# LSH KV Cache Eviction (ICLR 2025)

# Introduction
Official code repository for the paper:
LSH Tells You What to Discrad: An Adaptive Locality-Sensitive Strategy For KV Cache Compression

Our implementation is based on cold-compress. We are working on merging our implementation in to the main branch of cold-compress. 


# Installation
```bash
pip install -r requirements.txt --extra-index-url https://download.pytorch.org/whl/nightly/
```

After logging in with `huggingface-cli login`, run any of the following:

```bash
bash scripts/prepare_llama3.sh
```

This will download model and tokenizer files from HuggingFace for [`Meta-Llama-3-8B-Instruct`](https://huggingface.co/meta-llama/Meta-Llama-3-8B-Instruct) and save them into a usable format inside `./checkpoints`.


# Quick Start

## Generate Response
```
python generate.py --cache_strategy lsh --lsh_dim 8 --prompt "What does the llama say?" --checkpoint_path ./checkpoints/meta-llama/Meta-Llama-3-8B-Instruct/model.pth
```

This will generate a response from a compiled Llama-3 with 8-bit LSH eviction (`--cache_strategy lsh --lsh_dim 8`).


## Run a single experiment using a cache config

```
python eval.py --cache_config lsh --lsh_dim 8 --tasks gsm8k
```

For a list of tasks, please refer to `tasks.py`. For a list of cache configs please refer to `COLD_COMPRESS_README.md` and `cache.py`.  

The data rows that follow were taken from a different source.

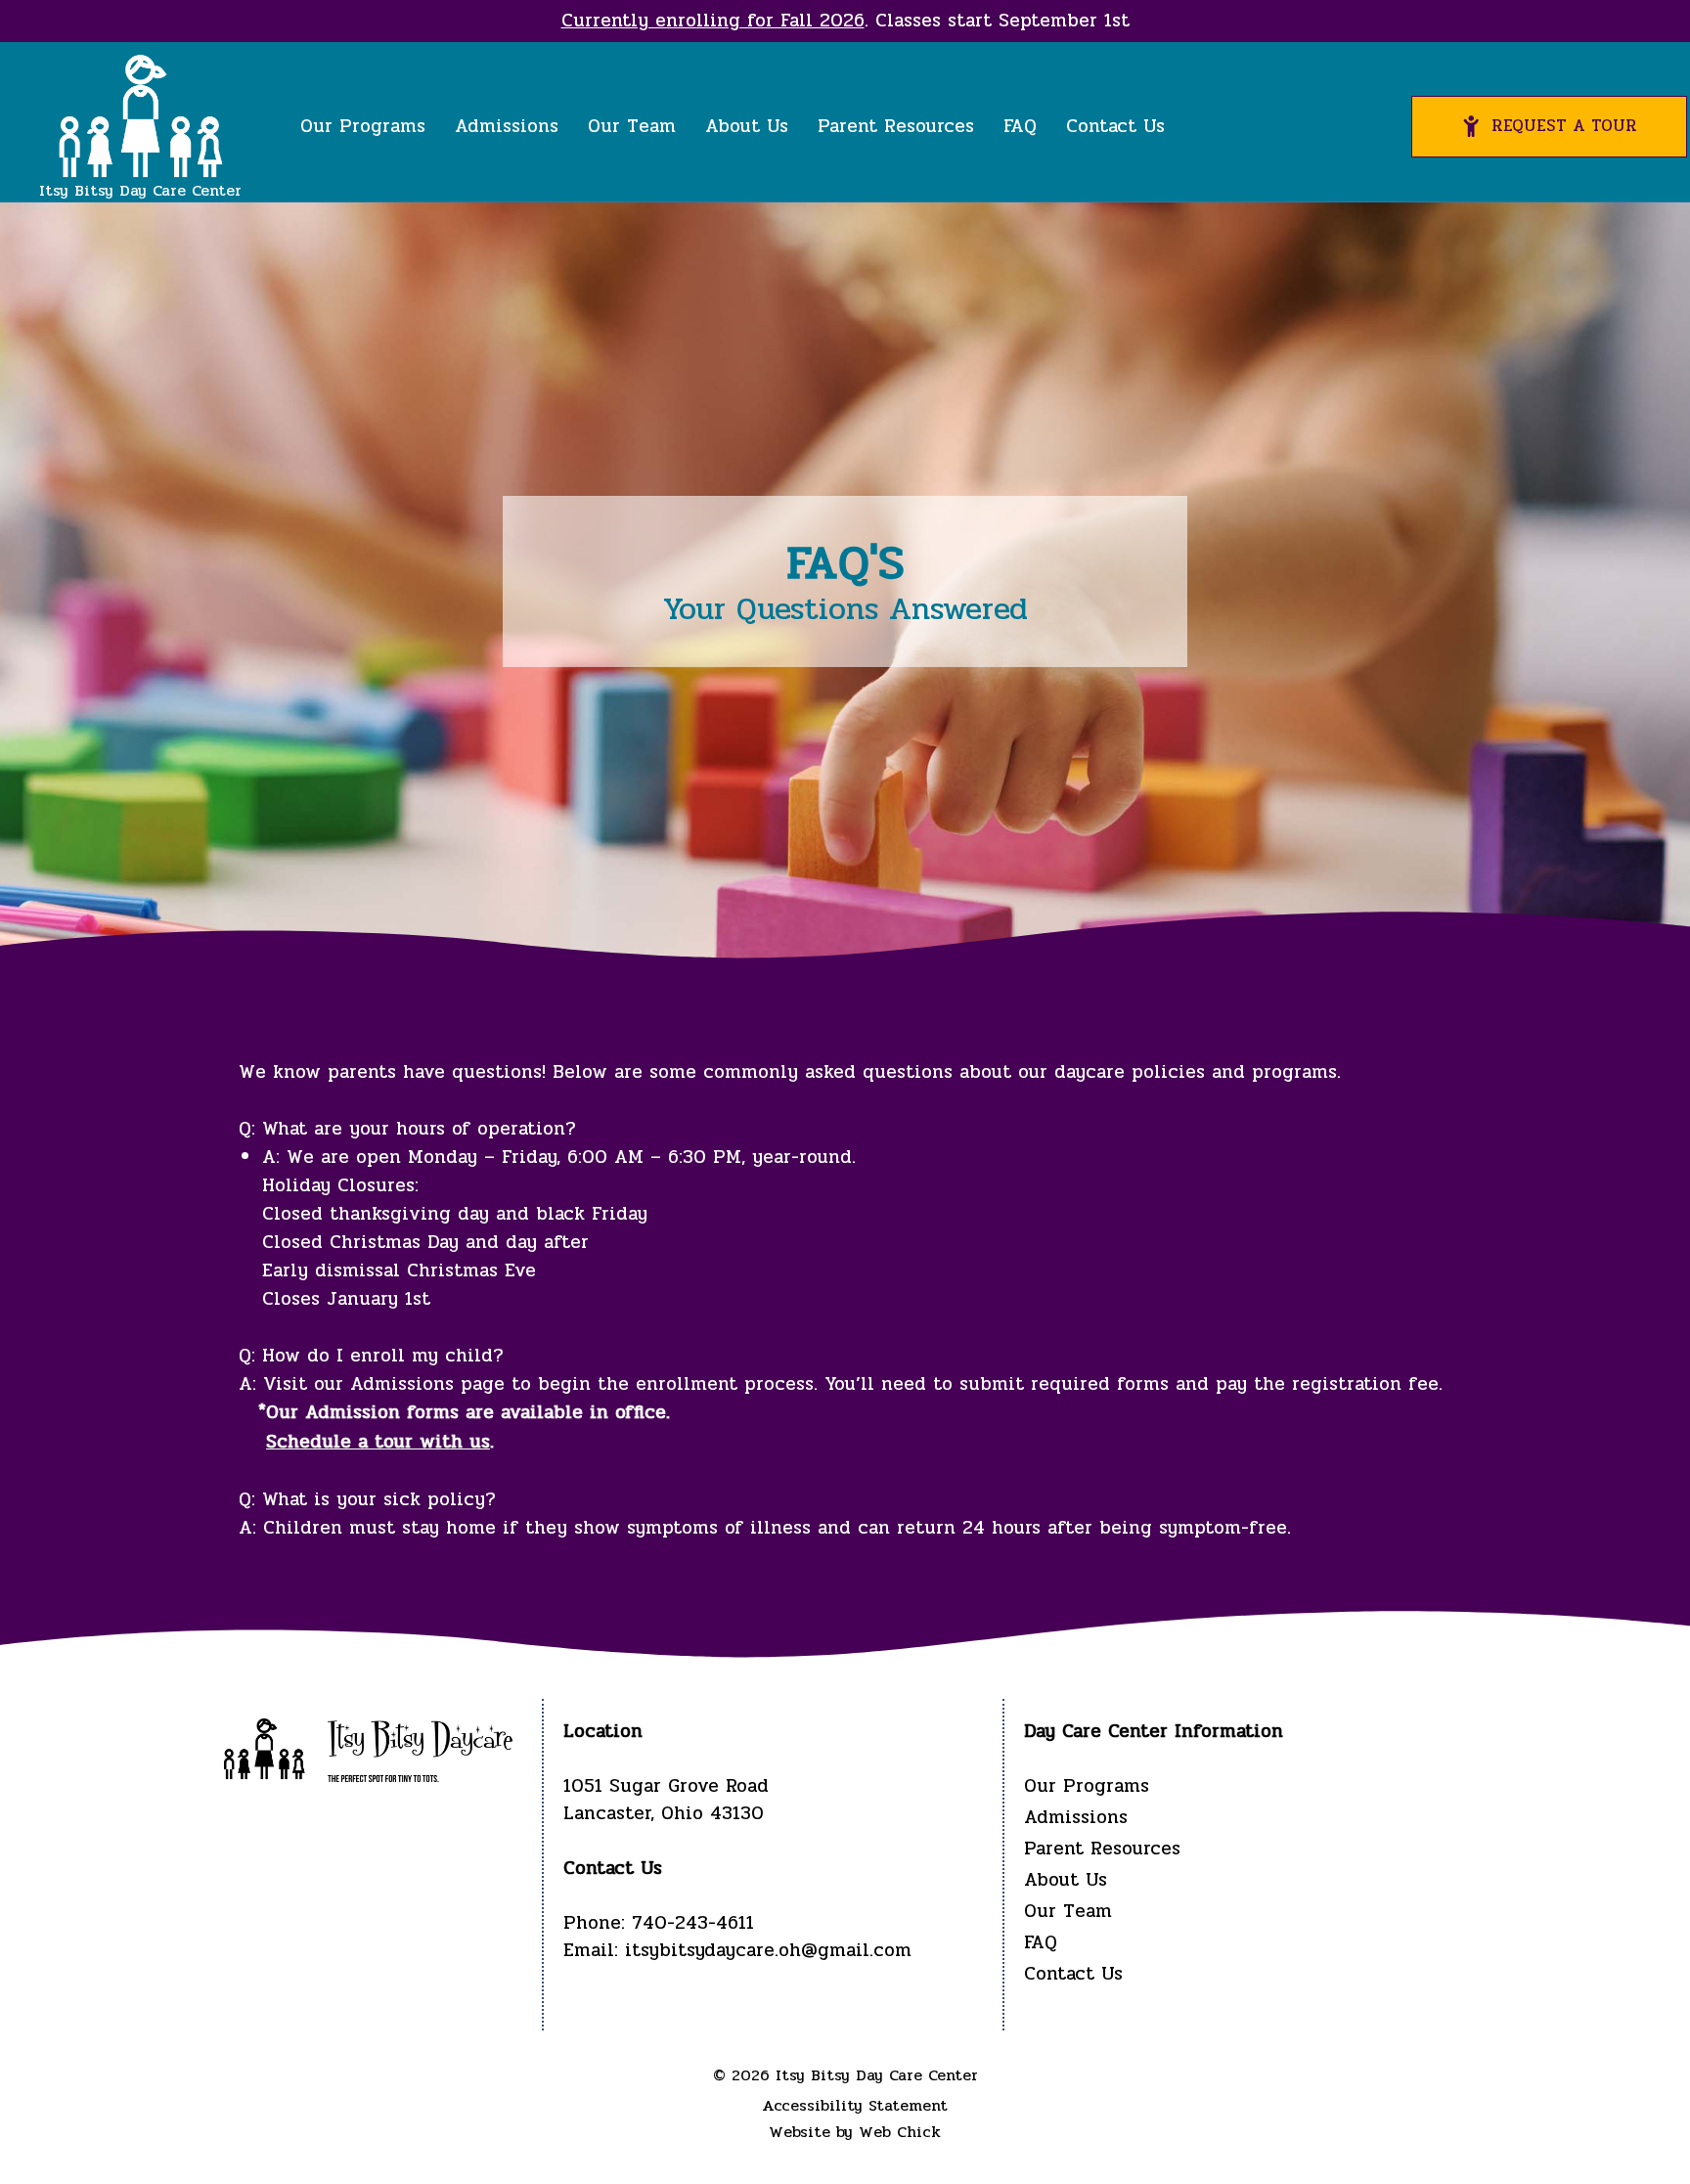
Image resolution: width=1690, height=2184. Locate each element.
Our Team (632, 126)
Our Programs (362, 126)
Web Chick (900, 2131)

`eval.py` creates a directory under `results` based on the supplied cache arguments to dump the raw predictions and metrics for memory usage and task-specific performance. For


## Experiments in Parallel

Here is how to run the L2, LSH and Full cache config comparision experiements in parallel using multiple GPUs on a single machine.

### Free Response Question Answering

Before you run question answering experiments, you need to set an openai api key

```
export OPENAI_API_KEY=[api key]
```
because the GPT4-Judge requires openai api access. To turn off the GPT4-Judge metric, please edit the corresponding class in `tasks.py` and remove GPT4-Judge from the its list of metrics. 

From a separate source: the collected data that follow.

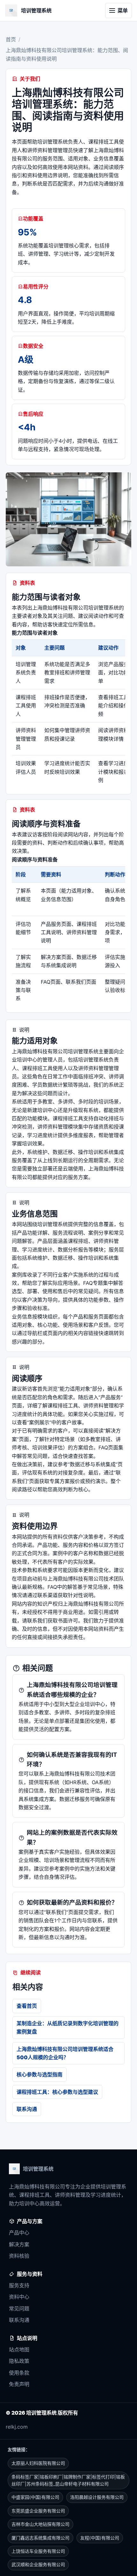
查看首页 (27, 2006)
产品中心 (19, 2232)
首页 (11, 39)
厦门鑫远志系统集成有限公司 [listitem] (40, 2537)
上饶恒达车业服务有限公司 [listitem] (38, 2551)
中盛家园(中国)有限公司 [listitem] (35, 2497)
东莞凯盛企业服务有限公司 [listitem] (38, 2510)
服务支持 (19, 2285)
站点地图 (19, 2349)
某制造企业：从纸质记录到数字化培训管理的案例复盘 (68, 2027)
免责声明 (19, 2384)
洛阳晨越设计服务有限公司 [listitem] (97, 2497)
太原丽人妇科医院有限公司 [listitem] (38, 2463)
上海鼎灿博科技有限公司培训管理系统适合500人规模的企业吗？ (65, 2053)
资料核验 (19, 2256)
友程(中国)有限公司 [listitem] (99, 2537)
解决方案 (19, 2244)
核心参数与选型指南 (39, 2074)
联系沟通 (27, 2109)
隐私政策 (19, 2361)
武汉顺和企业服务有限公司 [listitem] (38, 2564)
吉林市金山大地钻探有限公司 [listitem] (40, 2524)
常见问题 (19, 2308)
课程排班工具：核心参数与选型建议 (57, 2092)
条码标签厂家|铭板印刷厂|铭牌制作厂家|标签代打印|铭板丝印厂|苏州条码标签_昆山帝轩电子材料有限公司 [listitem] (68, 2480)
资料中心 (19, 2297)
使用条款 (19, 2373)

To run the `gsm8k` free response question answering experiments: 

```
python parallelize_evals.py --command_file experiments/gsm8k.txt --num_gpus 8
```

To run the `medqa` free response question answering experiments: 
```
python parallelize_evals.py --command_file experiments/medqa.txt --num_gpus 8
```

Replace the number of GPUs with the correct number of GPUs on your machine.

### Multiple Choice

To run the `gsm8k_mc` multiple choice experiments: 

```
python parallelize_evals.py --command_file experiments/gsm8k_,c.txt --num_gpus 8
```

To run the `medqa_mc` multiple choice experiments: 
```
python parallelize_evals.py --command_file experiments/medqa_mc.txt --num_gpus 8
```

### Long Context

To run the `needle in a haystack` long context experiments:
```
python parallelize_evals.py --command_file experiments/rulerniah.txt --num_gpus 8
```

To run the `common words` long context experiments:
```
python parallelize_evals.py --command_file experiments/cwe.txt --num_gpus 8
```

# Visualizations

To generate visualizations used in the paper, please refer to instructions in `VISUALIZATIONS.ipynb`.